I realise that this is an old thread, but here's a tutorial that goes beyond the normal SYN flooders: http://www.enderunix.org/docs/en/rawipspoof/
Hope it might be of help to someone.
I can't help you out on any tutorials.
But I can give you some advice on the tools that you could use to assist in debugging.
First off, as bmdhacks has suggested, get yourself a copy of wireshark (or tcpdump - but wireshark is easier to use). Capture a good handshake. Make sure that you save this.
Capture one of your handshakes that fails. Wireshark has quite good packet parsing and error checking, so if there's a straightforward error it will probably tell you.
Next, get yourself a copy of tcpreplay. This should also include a tool called "tcprewrite".
tcprewrite will allow you to split your previously saved capture files into two - one for each side of the handshake.
You can then use tcpreplay to play back one side of the handshake so you have a consistent set of packets to play with.
Then you use wireshark (again) to check your responses.

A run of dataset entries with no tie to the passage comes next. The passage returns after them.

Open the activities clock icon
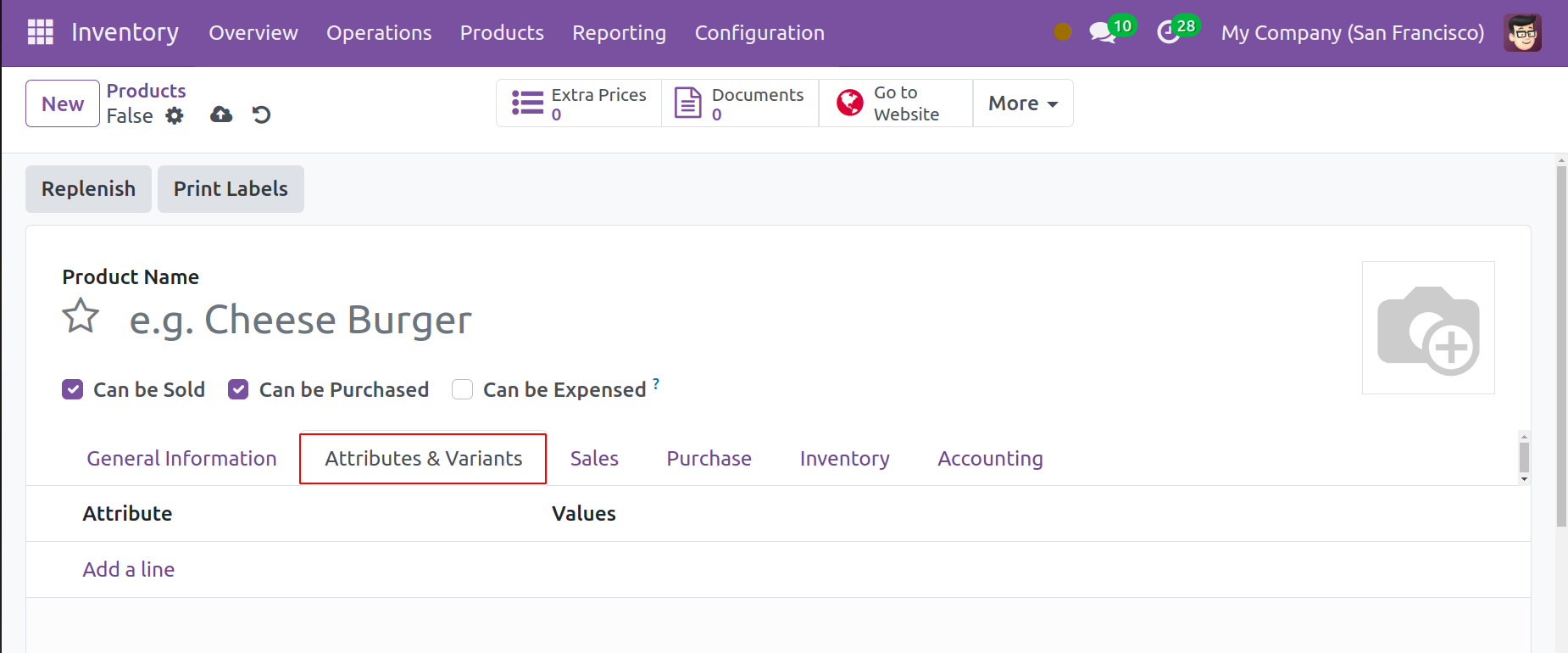The image size is (1568, 653). tap(1169, 33)
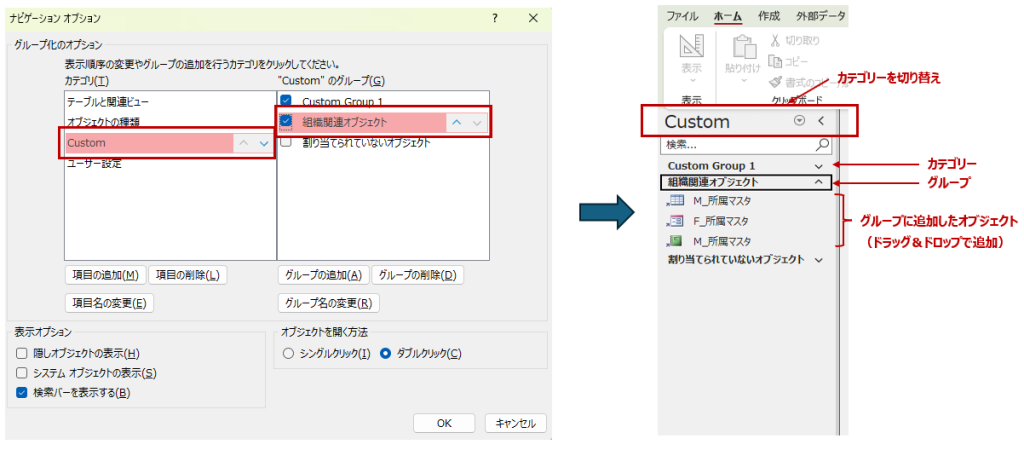Uncheck the Custom Group 1 checkbox
1024x450 pixels.
coord(286,102)
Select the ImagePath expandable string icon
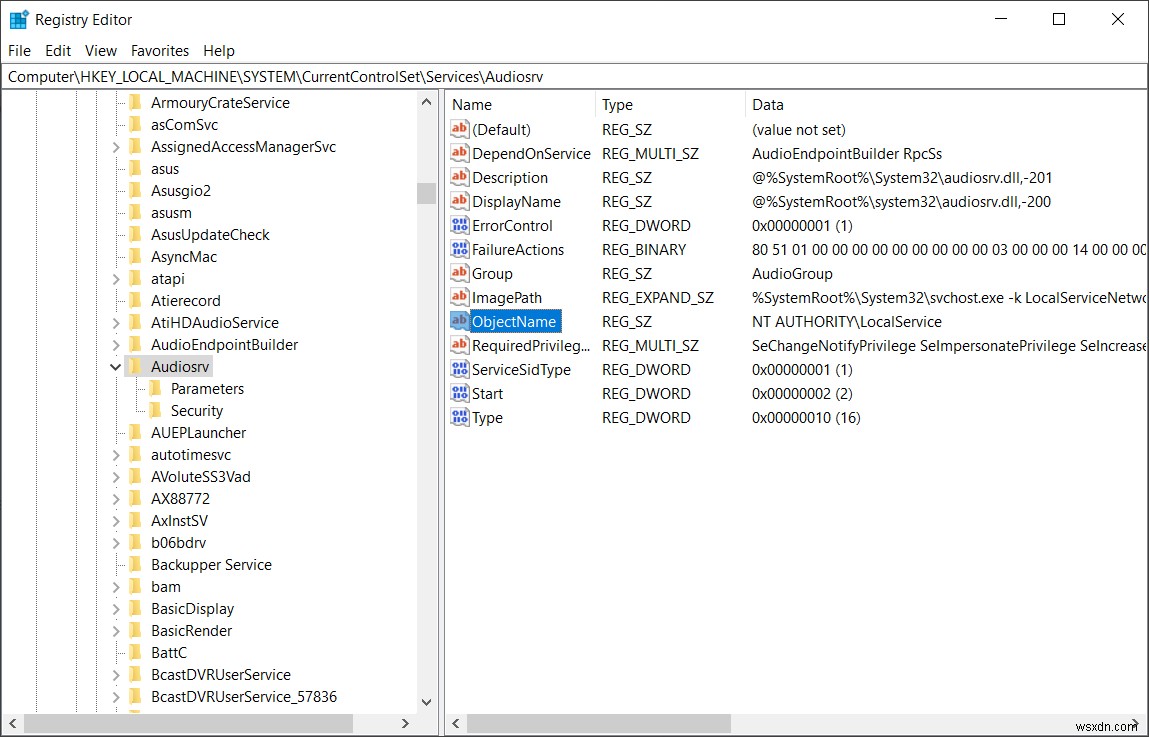 point(458,297)
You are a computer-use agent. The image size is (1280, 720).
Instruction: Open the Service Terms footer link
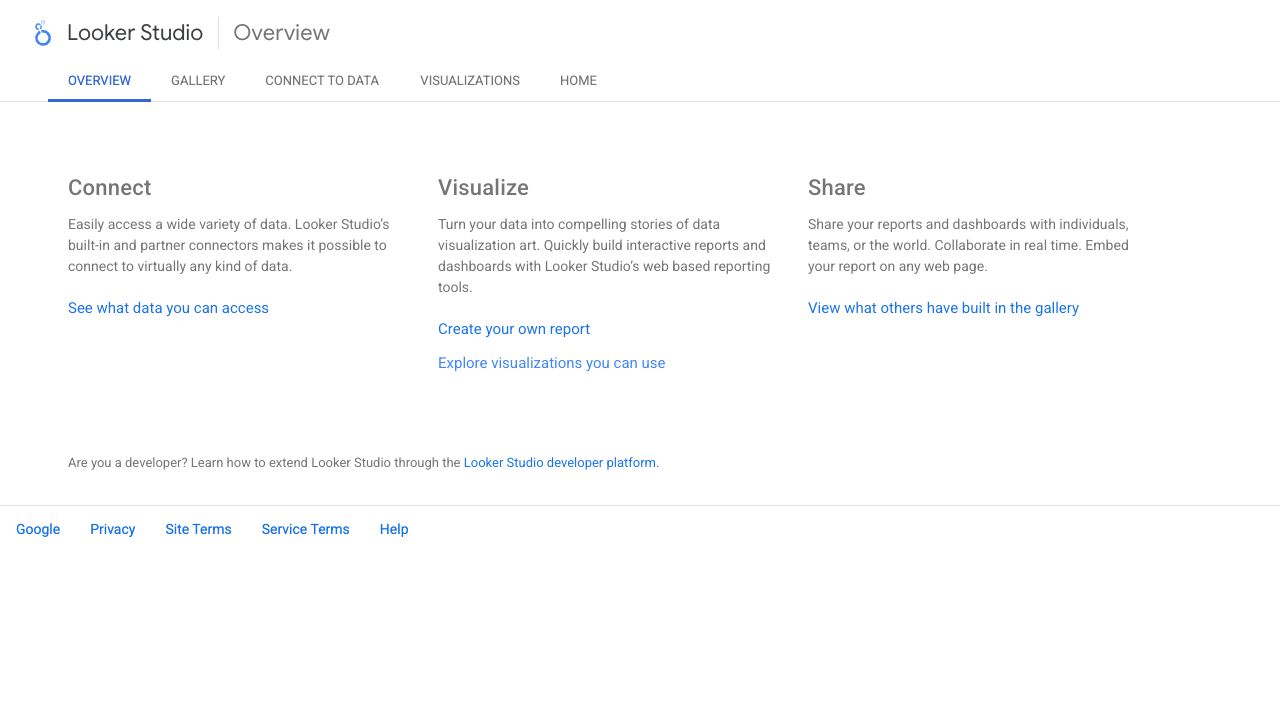click(x=305, y=529)
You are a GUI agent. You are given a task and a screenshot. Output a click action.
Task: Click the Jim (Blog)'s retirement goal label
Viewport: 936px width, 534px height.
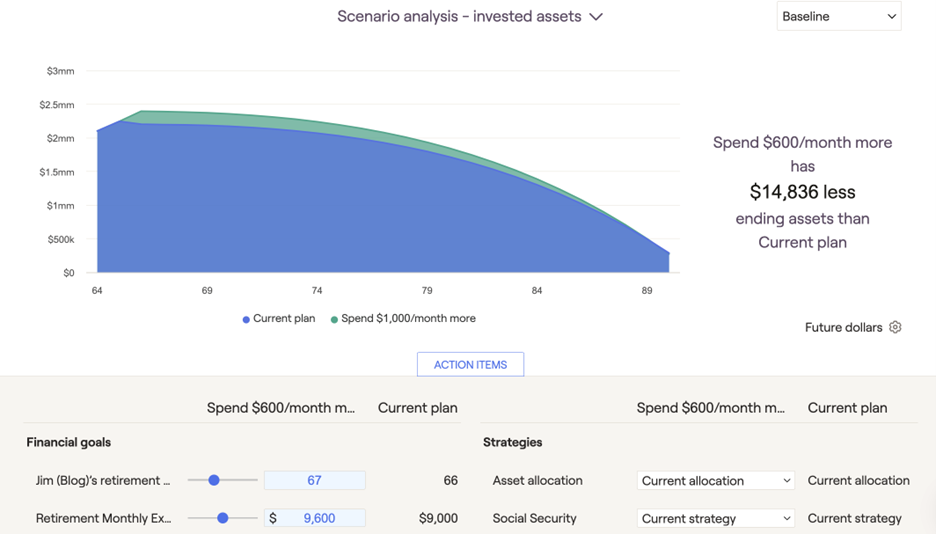click(103, 481)
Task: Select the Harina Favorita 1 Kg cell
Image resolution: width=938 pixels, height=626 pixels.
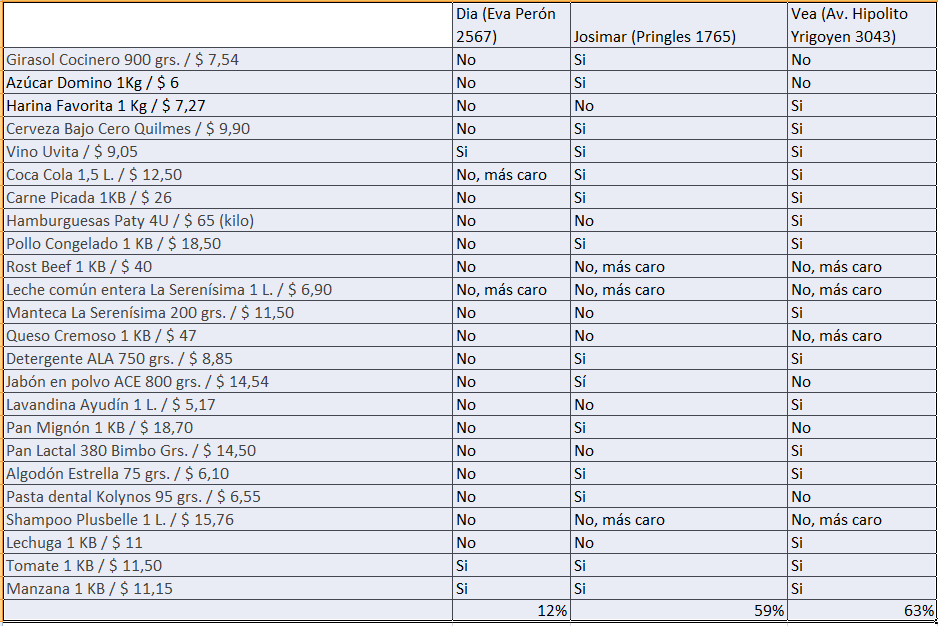Action: click(228, 106)
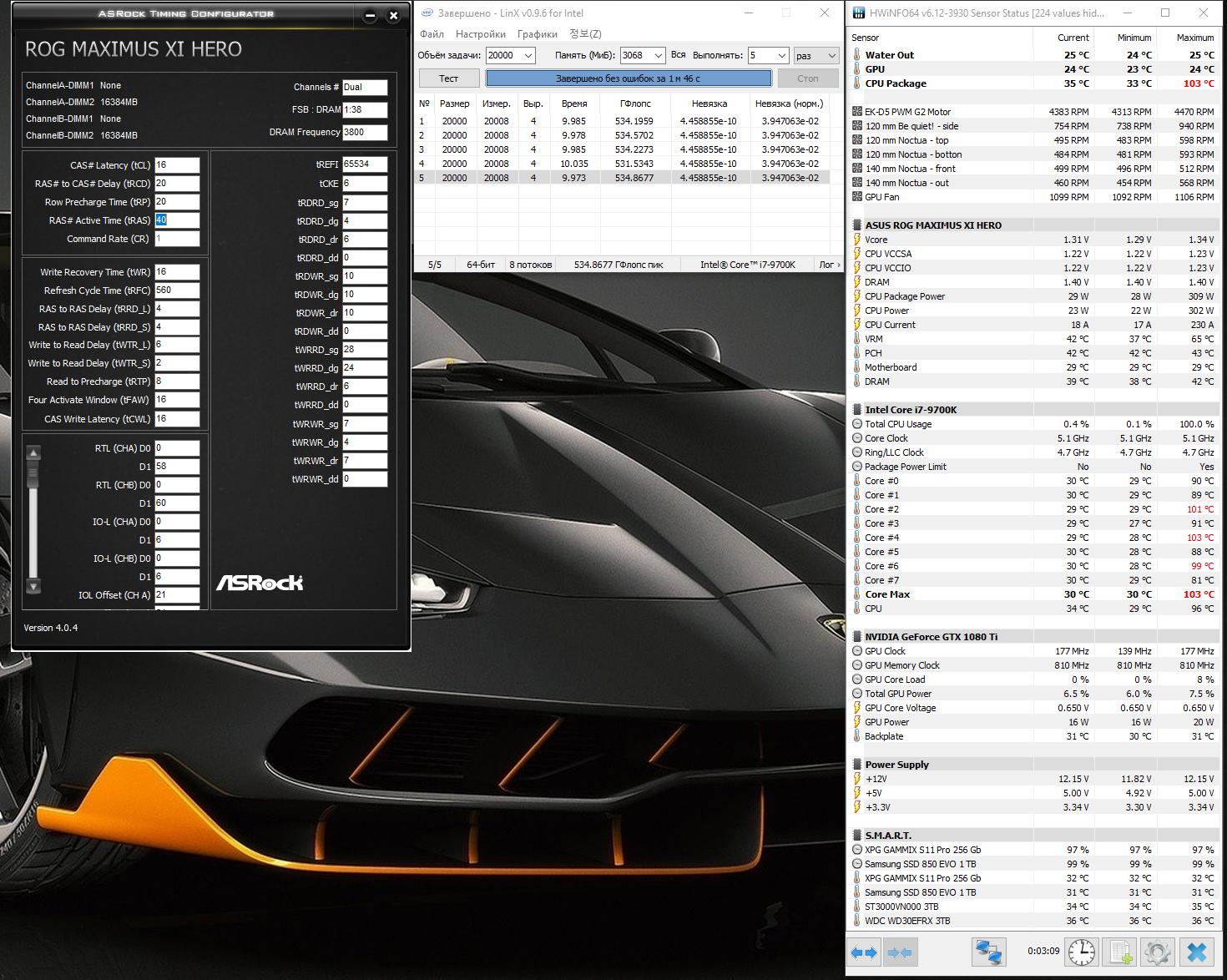This screenshot has width=1227, height=980.
Task: Click the "Лог" link in LinX status bar
Action: coord(829,265)
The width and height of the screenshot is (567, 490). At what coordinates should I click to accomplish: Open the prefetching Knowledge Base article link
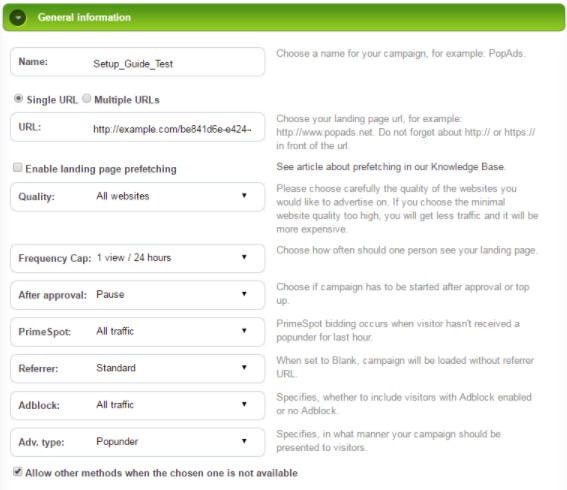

I don't have a tutorial, but I recently used Wireshark to good effect to debug some raw sockets programming I was doing. If you capture the packets you're sending, wireshark will do a good job of showing you if they're malformed or not. It's useful for comparing to a normal connection too.
There are structures for IP and TCP headers declared in netinet/ip.h & netinet/tcp.h respectively. You may want to look at the other headers in this directory for extra macros & stuff that may be of use.
You send a packet with the SYN flag set and a random sequence number (x). You should receive a SYN+ACK from the other side. This packet will have an acknowledgement number (y) that indicates the next sequence number the other side is expecting to receive as well as another sequence number (z). You send back an ACK packet that has sequence number x+1 and ack number z+1 to complete the connection.
You also need to make sure you calculate appropriate TCP/IP checksums & fill out the remainder of the header for the packets you send. Also, don't forget about things like host & network byte order.
TCP is defined in RFC 793, available here: http://www.faqs.org/rfcs/rfc793.html
Depending on what you're trying to do it may be easier to get existing software to handle the TCP handshaking for you.
One open source IP stack is lwIP (http://savannah.nongnu.org/projects/lwip/) which provides a full tcp/ip stack. It is very possible to get it running in user mode using either SOCK_RAW or pcap.
if you are using raw sockets, if you send using different source mac address to the actual one, linux will ignore the response packet and not send an rst.